Narcissistic abuse doesn’t end when they leave their abuser. After all the doors have slammed and the messages have stopped, and there are no bruises left to hide, it still echoes behind their eyes like a second consciousness, judging their every thought, feeling, and move.
Loving a survivor of narcissistic abuse is like waking up in a war zone. You arrive after the bombs have dropped and the smoke has cleared, only to find the buildings still crumbling, and they’re still checking the shadows for snipers.
You want to save them… Of course, you do. But you can’t pull someone out of this darkness. You can only light their way while they stare at the floor and swear there is nothing worth walking toward.
If you tell them they matter, they ignore you. You promise to help them rebuild, and you become a threat. A dare. Proof that failure is still possible. You tell them you love them, and they know deep down that you’ll get tired and leave like everyone else.
So, how do you help someone who has survived narcissistic abuse?
Support. Plain and simple. It’s not a rescue mission. It isn’t martyrdom. There is no secret cure. It’s standing beside them while they learn to remove their own leech. You don’t get to decide when that day comes, either. Or if at all. You just keep the light burning.
And keeping the light burning isn’t a passive act of endurance; it is an active, daily choice. You move forward not by focusing on the leech, but by relentlessly building a life outside its shadow. You create warmth even when they feel none. You carry hope like an ember, not a torch.

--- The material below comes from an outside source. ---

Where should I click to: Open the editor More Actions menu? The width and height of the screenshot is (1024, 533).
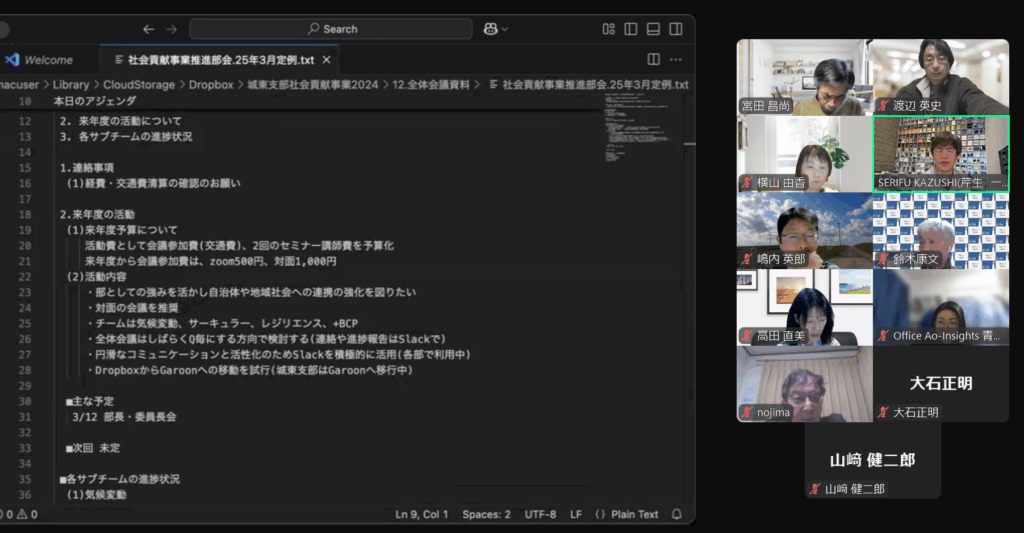pos(676,59)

You starve the trauma by creating new memories that have nothing to do with it.
But "standing beside them" also doesn’t mean circling the same pavement until you both turn to dust. That isn't support; it's a shared sentence. It’s letting the leech take two victims instead of one.
You are a lighthouse, not a life raft. You cannot sail into the storm, fight the waves, and drag their ship to safety. You will both be torn apart. Your only job is to keep your own light burning. To be a stable, unwavering beacon on the shore. You must protect your own foundation from the storm, because if your light goes out, you will both be lost to the darkness as well.
Being with a survivor of narcissistic abuse is a slow, patient, and defiant work of moving forward. You don't win by ripping the leech off. You win by building a life so full of new light, new joy, and new purpose that the leech and the darkness it feeds on simply have no place left to hide.